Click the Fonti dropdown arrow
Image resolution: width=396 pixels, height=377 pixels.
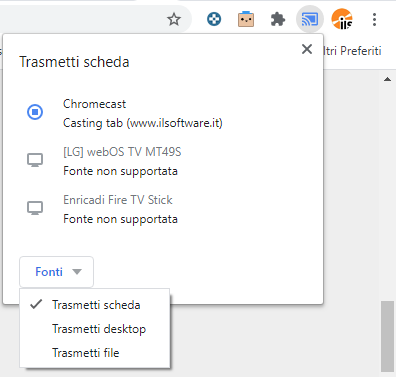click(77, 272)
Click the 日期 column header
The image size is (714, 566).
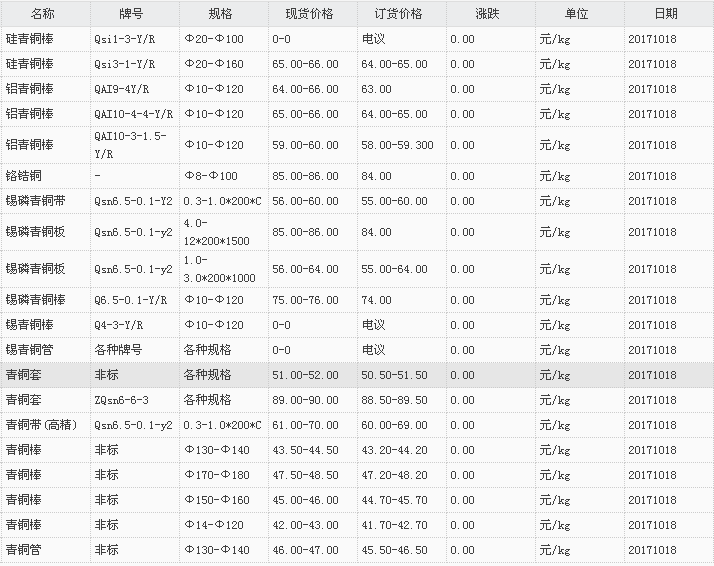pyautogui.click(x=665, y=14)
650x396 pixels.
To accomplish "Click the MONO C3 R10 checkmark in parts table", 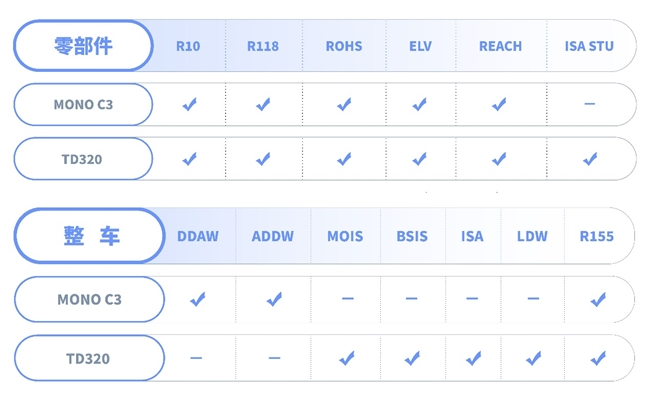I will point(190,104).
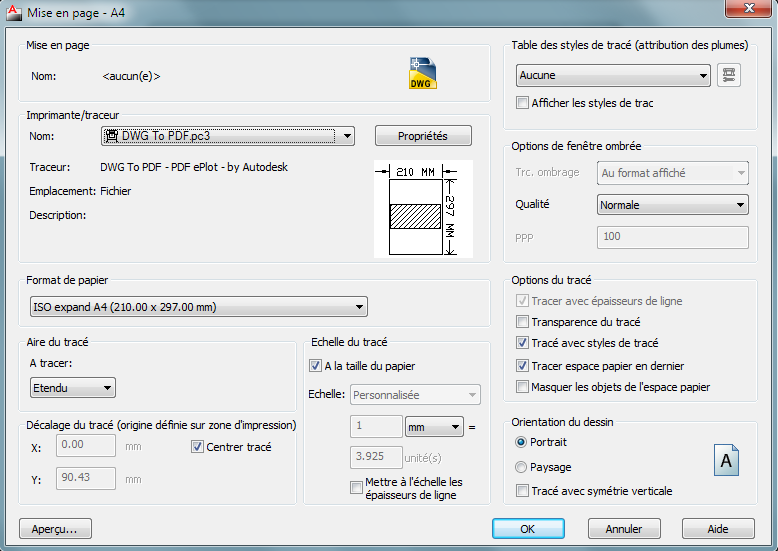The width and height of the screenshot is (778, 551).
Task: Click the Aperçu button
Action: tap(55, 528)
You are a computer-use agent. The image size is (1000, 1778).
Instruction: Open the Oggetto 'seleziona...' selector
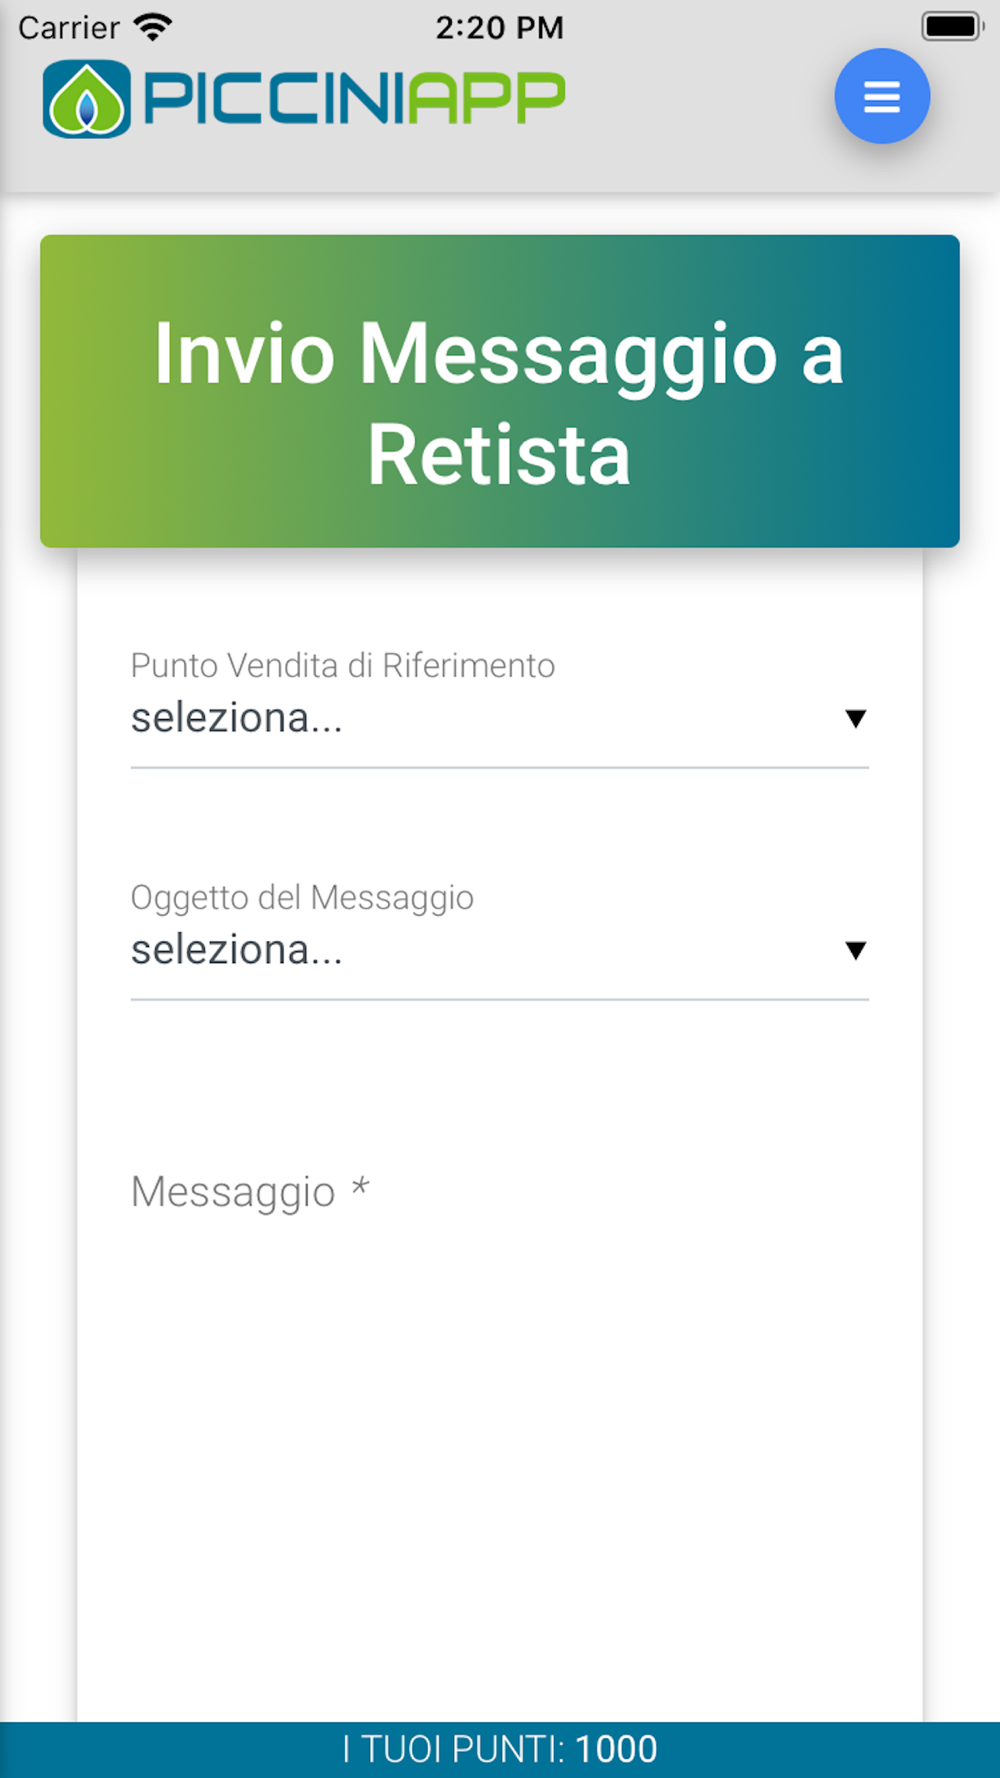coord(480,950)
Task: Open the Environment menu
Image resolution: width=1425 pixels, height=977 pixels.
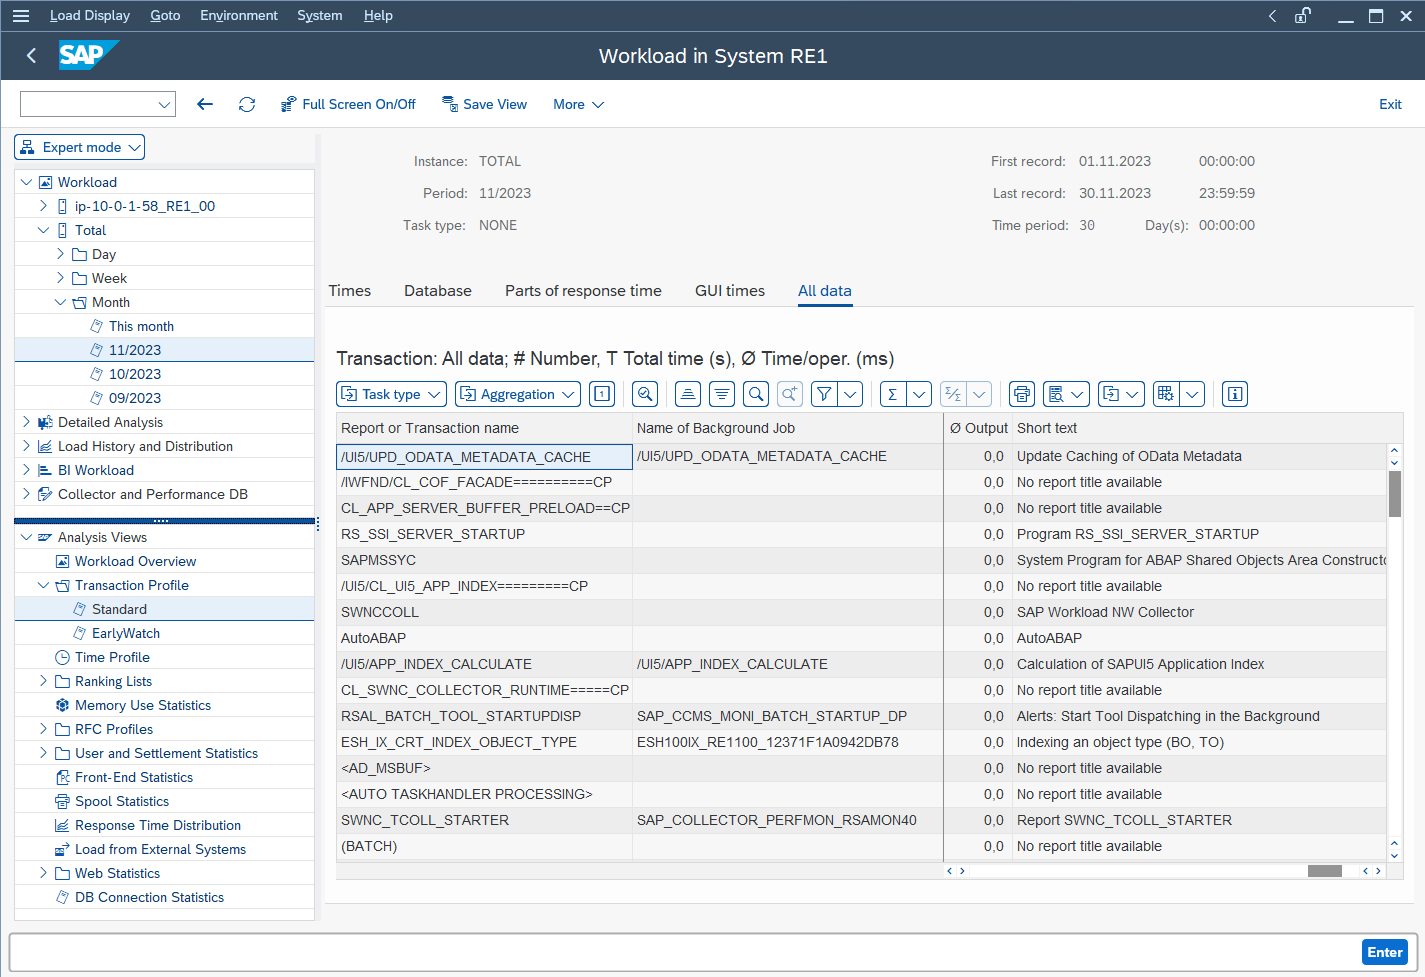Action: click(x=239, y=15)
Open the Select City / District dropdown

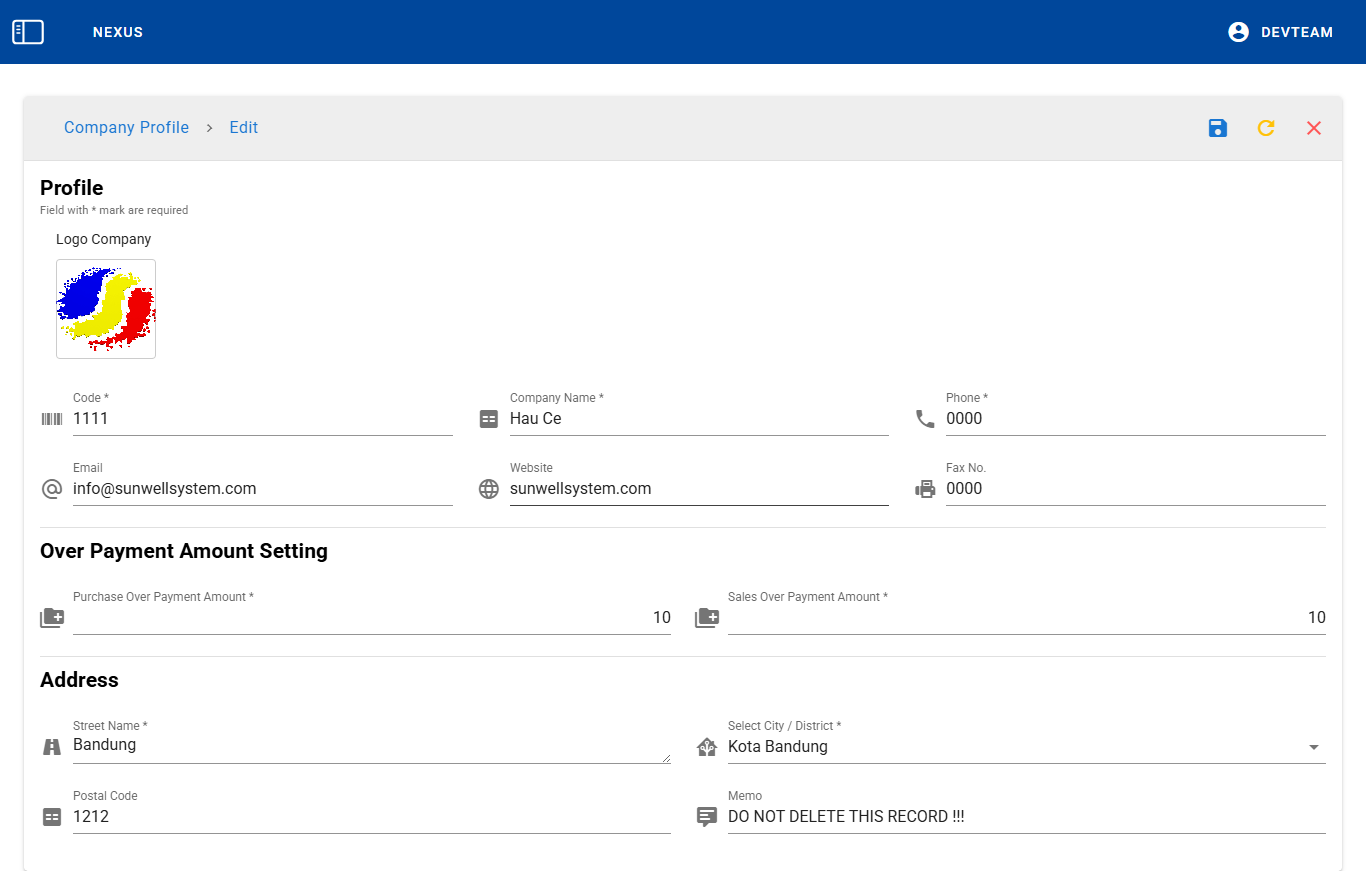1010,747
──────────
» DIRECTIONS FOR THIS TASK:
The copy must start at the line containing "Instruction: Open the" and stop at the last line of the listing, both included, with every line exact and no pictures.

» TASK OUTPUT:
Instruction: Open the Oggetto 'seleziona...' selector
coord(480,950)
Task: Open the Environment menu
Image resolution: width=1425 pixels, height=977 pixels.
Action: click(x=239, y=15)
Open the Select City / District dropdown

1010,747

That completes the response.